In Walker LEO constellations, densification under full frequency reuse makes downlink SINR coverage and ergodic spectral efficiency vanish as O(1/N) because interference grows linearly in N while the signal from the nearest visible satellite remains uniformly bounded.

A machine-rendered reading of the paper's core claim, the machinery that carries it, and where it could break.

Walker constellations are grids of low-Earth-orbit satellites whose relative positions stay fixed as they orbit. The paper models a typical ground user whose connection is always to the nearest satellite visible above the horizon. Earth curvature fixes the size of this visible cap, so only a bounded number of satellites can ever be seen no matter how many are added overall. Under power-law path loss, a simple two-level antenna model, random fading, and noise, the authors show that the total interference collected from all other visible satellites must increase at least linearly with the total satellite count N. The desired signal strength, however, cannot grow because the visible region is geometrically fixed. Consequently the signal-to-interference ratio falls, and both the probability that this ratio exceeds any fixed threshold and the average data rate per Hertz go to zero. Explicit finite-N upper bounds of order 1/N are derived. When satellites transmit only with probability q (frequency reuse by thinning), collapse is avoided only if qN remains bounded, i.e., the reuse factor must grow linearly with N.

=======

Required work:
Answer these questions from the passage on satellite constellation densification above.
(a) What does Earth curvature fix, according to the passage?
(b) How fast must the total interference from other visible satellites grow with the satellite count N?
(c) When satellites transmit only with probability q, what condition must hold for collapse to be avoided?

Data provided:
=======

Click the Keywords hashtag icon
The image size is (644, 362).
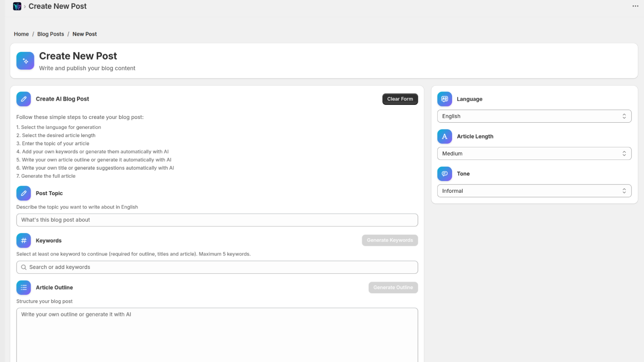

=======

Answer for this exercise:
(a) The size of the visible cap.
(b) At least linearly in N.
(c) qN must remain bounded.